Unfortunatly I'm living in the center of an area with very high light polution and the (over-sized?) motor needs 220V (!) so I can't take it somewhere else easily. Plus the lens is so slow that a single really useful exposure of deep sky or even bright globular cluster would I guess take about 15-30min, even on comparable high ISOs - no chance without a motor!
So I'm I guess I can forget real serious deep sky with that thing, but the planets or especially the moon should be no serious problem!

I think a field flatener would be useless at the moment - my adapter sits not very tight on the telescope which produces a lot vignetting on the upper right corner Wink

PS: Your using a 3300€ ED 102/877 telescope (= 877mm F8.6 "APO" in camera language) only as a guidescope? Very Happy WhereTF is it mounted on????


Last edited by ForenSeil on Tue Feb 26, 2013 8:37 pm; edited 4 times in total


PostPosted: Mon Nov 05, 2012 11:07 pm    Post subject: Reply with quote

Good work with that.
I was thinking of using a couple of very old telescopes we have in the garage for terrestrial photography, maybe in the zoo. I have a 8"(200mm) reflector on equatorial mount and a 90mm refractor on an altazimuth mount. The 8" would be quite difficult to transport I think, and the mount is quite awkward for terrestrial photography.


PostPosted: Mon Nov 05, 2012 11:24 pm    Post subject: Reply with quote

ForenSeil wrote:

Thx!
Unfortunatly I'm living in the center of an area with very high light polution and the (over-sized?) motor needs 220V (!) so I can't take it somewhere else easily.
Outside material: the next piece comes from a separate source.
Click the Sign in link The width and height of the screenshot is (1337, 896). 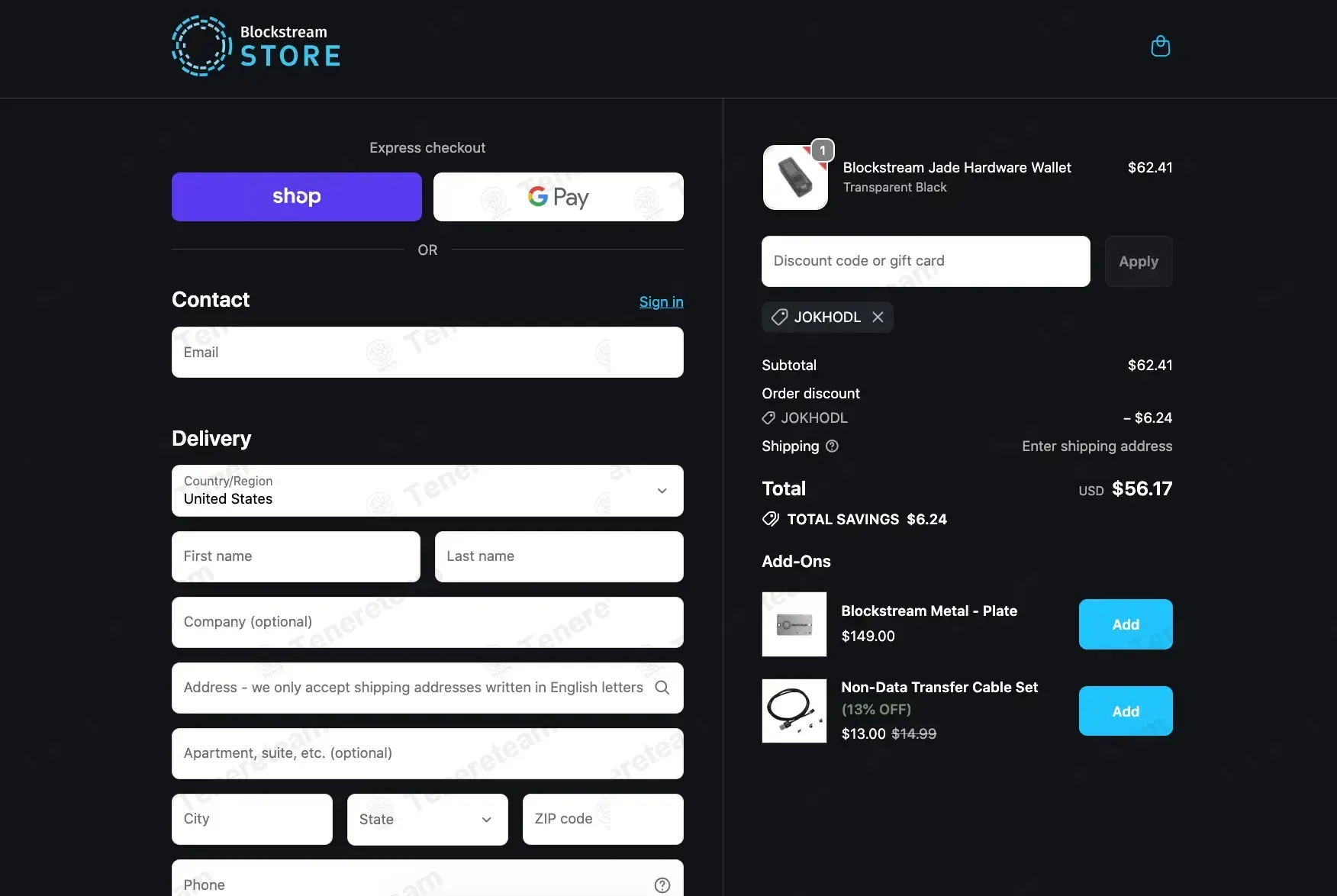point(661,302)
Plus the lens is so slow that a single really useful exposure of deep sky or even bright globular cluster would I guess take about 15-30min, even on comparable high ISOs - no chance without a motor!
So I'm I guess I can forget real serious deep sky with that thing, but the planets or especially the moon should be no serious problem!

I think a field flatener would be useless at the moment - my adapter sits not very tight on the telescope which produces a lot vignetting on the upper right corner Wink


Your scope should be a good planetary imager -- f/15 to f/25 is ideal for planenary or lunar imaging, assuming the scope is diffraction limited. Also, you don't want a perfect mount and drift alignment for planetary, since you want dithering between frames of your video (that's what I've read, anyway).

If you wanted to do DSO with this setup, you'd probably need to piggyback a DSLR with camera lens somehow, and use the f/15 scope as a guidescope (if the focuser is solid, and the mount supports guiding). This way you'd shoot at f/2.8 with subexposures of a minute or two, using light pollution filters or perhaps a narrowband H-alpha filter to really cut through the light pollution.

ForenSeil wrote:

PS: Your using a 3300€ ED 102/877 telescope (= 877mm F8.6 APO in camera language) only as a guidescope? Very Happy WhereTF is it mounted on???? PS: Yes it's also two-element lens, but it's ED makes a huge quality- and price difference!


I had been using a cheap guidescope, but the focuser was not really solid, and I got differential flexure during longer subexposures with the 800mm lens. The TV-102 (no longer made) cost a lot less than 3300 Euros (maybe $2500??), but solved the flexure problem. I hope to use the TV-102 for lunar or planetary or solar someday.